Bereitgestellte Daten:

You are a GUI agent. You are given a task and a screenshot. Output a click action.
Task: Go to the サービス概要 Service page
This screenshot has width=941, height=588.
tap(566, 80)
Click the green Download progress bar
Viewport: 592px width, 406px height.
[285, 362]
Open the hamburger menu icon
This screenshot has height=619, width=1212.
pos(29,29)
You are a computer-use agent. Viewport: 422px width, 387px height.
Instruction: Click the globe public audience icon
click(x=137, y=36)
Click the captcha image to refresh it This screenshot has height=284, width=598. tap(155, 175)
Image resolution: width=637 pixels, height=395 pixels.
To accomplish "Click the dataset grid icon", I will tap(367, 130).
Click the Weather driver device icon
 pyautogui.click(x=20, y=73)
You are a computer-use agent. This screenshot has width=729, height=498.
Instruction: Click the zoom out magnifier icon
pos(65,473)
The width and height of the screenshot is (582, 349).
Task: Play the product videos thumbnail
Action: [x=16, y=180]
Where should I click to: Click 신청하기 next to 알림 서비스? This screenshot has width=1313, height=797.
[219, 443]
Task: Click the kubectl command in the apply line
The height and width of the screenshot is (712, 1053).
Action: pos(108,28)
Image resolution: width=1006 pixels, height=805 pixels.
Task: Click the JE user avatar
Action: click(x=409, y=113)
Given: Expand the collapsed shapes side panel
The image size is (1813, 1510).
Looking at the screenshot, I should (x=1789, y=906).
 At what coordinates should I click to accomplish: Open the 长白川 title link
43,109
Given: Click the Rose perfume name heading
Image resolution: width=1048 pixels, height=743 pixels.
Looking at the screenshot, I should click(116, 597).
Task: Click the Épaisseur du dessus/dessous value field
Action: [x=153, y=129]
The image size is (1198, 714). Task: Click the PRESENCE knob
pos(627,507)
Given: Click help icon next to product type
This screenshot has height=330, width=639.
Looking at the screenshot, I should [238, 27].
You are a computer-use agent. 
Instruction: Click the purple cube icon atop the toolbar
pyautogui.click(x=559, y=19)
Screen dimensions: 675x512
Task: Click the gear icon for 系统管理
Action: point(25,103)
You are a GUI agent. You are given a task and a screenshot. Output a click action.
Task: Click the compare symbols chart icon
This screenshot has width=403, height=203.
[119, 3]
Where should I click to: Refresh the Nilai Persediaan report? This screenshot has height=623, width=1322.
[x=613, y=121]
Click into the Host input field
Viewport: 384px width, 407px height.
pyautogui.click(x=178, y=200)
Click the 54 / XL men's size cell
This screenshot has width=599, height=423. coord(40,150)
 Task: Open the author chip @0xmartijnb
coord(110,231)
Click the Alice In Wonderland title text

Aufgabe: Ermitteln Sie, in wie vielen Zeilen der obigen Daten die Zeichenfolge „title“ vorkommt. Geben Sie ausschließlich die Anzahl an.

Ausgearbeitete Lösung: 2